Loki ‘s six-episode series on Disney+ took everything we knew about the MCU and turned it completely upside down. In the series finale He Who Remains gave us answers to monumental questions, Sylvie created even bigger ones when she killed him.

Some valuable lessons that Loki taught us about the MCU multiverse remain valid, however.

The dimension in which the Avengers live, now called Earth-616, has an infinite number of parallel universes “stacked” on top of each other, and many of these parallel realities are similar to each other.

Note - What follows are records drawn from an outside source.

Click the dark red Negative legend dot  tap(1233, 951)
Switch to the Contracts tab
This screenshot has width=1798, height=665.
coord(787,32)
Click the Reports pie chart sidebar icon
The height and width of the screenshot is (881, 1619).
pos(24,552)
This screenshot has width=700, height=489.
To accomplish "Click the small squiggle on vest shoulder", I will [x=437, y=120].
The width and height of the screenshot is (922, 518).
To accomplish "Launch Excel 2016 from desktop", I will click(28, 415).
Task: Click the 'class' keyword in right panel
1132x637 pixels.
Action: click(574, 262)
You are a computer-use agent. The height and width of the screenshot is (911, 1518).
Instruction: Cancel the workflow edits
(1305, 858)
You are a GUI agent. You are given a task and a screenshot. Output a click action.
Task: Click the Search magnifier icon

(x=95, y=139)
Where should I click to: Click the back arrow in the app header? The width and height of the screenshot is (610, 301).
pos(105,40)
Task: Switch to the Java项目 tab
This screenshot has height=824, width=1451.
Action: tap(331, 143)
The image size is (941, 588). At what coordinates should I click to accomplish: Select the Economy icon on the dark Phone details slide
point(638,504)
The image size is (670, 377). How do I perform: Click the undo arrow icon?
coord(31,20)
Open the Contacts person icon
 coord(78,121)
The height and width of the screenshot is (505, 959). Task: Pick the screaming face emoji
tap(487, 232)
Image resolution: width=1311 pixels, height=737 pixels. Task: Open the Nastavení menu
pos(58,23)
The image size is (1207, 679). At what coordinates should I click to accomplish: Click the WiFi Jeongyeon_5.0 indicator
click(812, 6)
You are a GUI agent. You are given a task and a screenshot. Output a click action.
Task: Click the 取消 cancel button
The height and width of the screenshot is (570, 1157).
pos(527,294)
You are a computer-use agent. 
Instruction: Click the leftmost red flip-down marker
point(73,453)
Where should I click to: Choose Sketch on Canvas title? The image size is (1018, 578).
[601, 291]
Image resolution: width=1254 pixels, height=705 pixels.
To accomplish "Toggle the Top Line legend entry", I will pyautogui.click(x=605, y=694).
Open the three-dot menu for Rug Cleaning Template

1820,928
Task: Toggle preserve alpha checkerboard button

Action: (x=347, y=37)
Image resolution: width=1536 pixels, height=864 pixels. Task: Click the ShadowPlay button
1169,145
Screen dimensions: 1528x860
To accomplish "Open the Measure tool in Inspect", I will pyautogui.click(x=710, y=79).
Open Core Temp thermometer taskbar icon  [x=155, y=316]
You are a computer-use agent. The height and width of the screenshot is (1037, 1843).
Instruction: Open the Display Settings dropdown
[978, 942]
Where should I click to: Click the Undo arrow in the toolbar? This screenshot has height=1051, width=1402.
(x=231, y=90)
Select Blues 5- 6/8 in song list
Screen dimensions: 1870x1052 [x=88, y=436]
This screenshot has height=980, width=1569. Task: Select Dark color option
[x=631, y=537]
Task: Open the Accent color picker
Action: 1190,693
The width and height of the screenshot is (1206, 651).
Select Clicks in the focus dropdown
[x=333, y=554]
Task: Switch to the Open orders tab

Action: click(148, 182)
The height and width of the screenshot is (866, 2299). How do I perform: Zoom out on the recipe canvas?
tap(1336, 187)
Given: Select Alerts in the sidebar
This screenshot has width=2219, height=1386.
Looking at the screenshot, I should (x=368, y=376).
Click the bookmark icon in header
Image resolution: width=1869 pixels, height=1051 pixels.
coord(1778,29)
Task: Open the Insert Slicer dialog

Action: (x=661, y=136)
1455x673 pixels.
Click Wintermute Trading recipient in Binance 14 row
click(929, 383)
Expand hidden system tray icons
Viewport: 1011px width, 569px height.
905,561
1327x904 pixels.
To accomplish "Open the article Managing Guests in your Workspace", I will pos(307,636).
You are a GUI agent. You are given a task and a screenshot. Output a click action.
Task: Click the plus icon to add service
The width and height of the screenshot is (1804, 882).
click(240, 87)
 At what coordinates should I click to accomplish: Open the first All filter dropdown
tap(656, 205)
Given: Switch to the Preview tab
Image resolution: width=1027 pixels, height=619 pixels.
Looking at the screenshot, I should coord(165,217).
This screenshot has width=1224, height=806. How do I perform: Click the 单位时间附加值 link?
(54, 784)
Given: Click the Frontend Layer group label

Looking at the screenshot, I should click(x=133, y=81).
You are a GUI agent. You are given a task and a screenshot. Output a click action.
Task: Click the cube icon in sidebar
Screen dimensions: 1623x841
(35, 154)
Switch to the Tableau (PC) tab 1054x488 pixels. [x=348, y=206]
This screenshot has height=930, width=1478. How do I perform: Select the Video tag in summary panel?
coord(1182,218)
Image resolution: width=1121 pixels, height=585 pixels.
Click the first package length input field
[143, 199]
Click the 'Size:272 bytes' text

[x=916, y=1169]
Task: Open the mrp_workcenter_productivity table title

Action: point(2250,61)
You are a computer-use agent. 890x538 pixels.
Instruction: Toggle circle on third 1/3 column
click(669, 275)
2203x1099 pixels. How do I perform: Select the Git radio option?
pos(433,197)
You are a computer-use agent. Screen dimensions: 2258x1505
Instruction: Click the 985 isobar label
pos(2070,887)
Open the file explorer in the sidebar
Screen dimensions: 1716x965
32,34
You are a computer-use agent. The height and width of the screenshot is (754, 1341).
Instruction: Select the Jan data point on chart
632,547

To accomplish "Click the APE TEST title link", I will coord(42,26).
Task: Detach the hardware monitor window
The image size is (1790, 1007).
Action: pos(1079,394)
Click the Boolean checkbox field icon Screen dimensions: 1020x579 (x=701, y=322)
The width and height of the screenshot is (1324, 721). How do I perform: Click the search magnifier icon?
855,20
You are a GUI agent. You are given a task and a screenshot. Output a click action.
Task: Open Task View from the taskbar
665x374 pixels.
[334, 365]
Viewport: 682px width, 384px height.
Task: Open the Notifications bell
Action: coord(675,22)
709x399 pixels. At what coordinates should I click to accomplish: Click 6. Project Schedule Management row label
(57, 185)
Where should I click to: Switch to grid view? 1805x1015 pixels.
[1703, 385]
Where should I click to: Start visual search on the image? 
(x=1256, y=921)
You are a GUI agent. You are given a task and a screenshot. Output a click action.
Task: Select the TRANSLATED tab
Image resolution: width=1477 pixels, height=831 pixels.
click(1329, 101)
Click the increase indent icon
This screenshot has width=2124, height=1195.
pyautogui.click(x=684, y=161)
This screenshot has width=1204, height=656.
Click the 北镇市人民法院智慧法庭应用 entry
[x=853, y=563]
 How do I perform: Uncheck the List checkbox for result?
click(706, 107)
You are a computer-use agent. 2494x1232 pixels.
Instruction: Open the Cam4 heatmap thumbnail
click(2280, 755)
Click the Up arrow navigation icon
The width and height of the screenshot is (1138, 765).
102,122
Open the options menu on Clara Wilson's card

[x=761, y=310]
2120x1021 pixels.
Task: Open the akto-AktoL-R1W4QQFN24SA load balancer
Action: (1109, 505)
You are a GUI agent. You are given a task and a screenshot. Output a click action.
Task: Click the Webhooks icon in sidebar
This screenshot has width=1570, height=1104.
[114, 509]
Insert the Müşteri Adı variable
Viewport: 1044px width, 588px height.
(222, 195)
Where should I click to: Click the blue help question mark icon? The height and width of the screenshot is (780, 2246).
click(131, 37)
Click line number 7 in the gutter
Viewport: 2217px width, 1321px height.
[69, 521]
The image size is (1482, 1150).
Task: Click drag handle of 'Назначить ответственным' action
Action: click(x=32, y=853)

Doctor Strange 2 confirmed this fact, which the MCU first introduced in Loki, where the Variants and the many versions of He Who Remains fought a War Between Universes.

The existence of infinite parallel realities has important ramifications beyond what we have seen so far in the MCU. For example, Tony Stark died in the universe we know. But an infinite number of Tony Starks may still be alive in parallel universes.

In some, it may be evil. In others, he did not defeat Thanos, others Tony never became Iron Man, or lived the easy life of genius-billionaire-playboy-philanthropist. The same applies to every character, living or dead, in the main timeline.

Doctor Strange in the Madness Multiverse also showed how there are important figures in the multiverse never before seen in the reality of Earth-616.

Professor X and the rest of the Illuminati have dimmonstrated how similar yet different parallel worlds can be. The group included other versions of characters we know in the main timeline, as well as important characters who have no counterparts in Earth-616.

Marvel Multiverse: Movies not belonging to the multiverse

Spider-Man: No Way Home also made the non-Disney Marvel films part of the MCU multiverse. Then Multiverse of Madness meant that completely new actors could play roles heretofore seen only in Marvel films before Disney’s purchase.

And these crossovers are just the beginning. Kevin Feige has already promised that Ryan Reynolds’ Deadpool will join the MCU.

This opens the door for all the Marvel films ever made that are now canonically included in the MCU. That is why Chris Evans may return to the MCU not as Steve Rogers or one of his variants, but as the Fantastic Four‘s Human Torch .

Netflix’s (former) Marvel shows and Agents of S.H.I.E.L.D, which apparently no longer exist in the same universe as the MCU, are already making their way into the actual franchise-in fact, Daredevil’s Matt Murdock and Kingpin are now officially part of the MCU.

Thanks to the multiverse, it is now possible for anyone who has ever played a Marvel character in film or TV to be considered part of the MCU , for any studio, a prospect as interesting as it is difficult to control.

The Future of the Marvel Multiveso

The Doctor Strange films have shown us what the multiverse has to offer, both good and bad. The Ant-Man movies have shown us how another dimension can disrupt the world as we know it.

Avengers: Endgame kept its promise by manipulating time and reality to save the universe. And WandaVision, Loki and Spider-Man: No Way Home expanded the multiverse in ways that radically changed the MCU forever.

From Ant-Man and the Wasp: Quantumania and Loki 2, the MCU is diving headlong into endless possibilities, and with each step the franchise takes along this road, all of these paths will become more complex and intricate.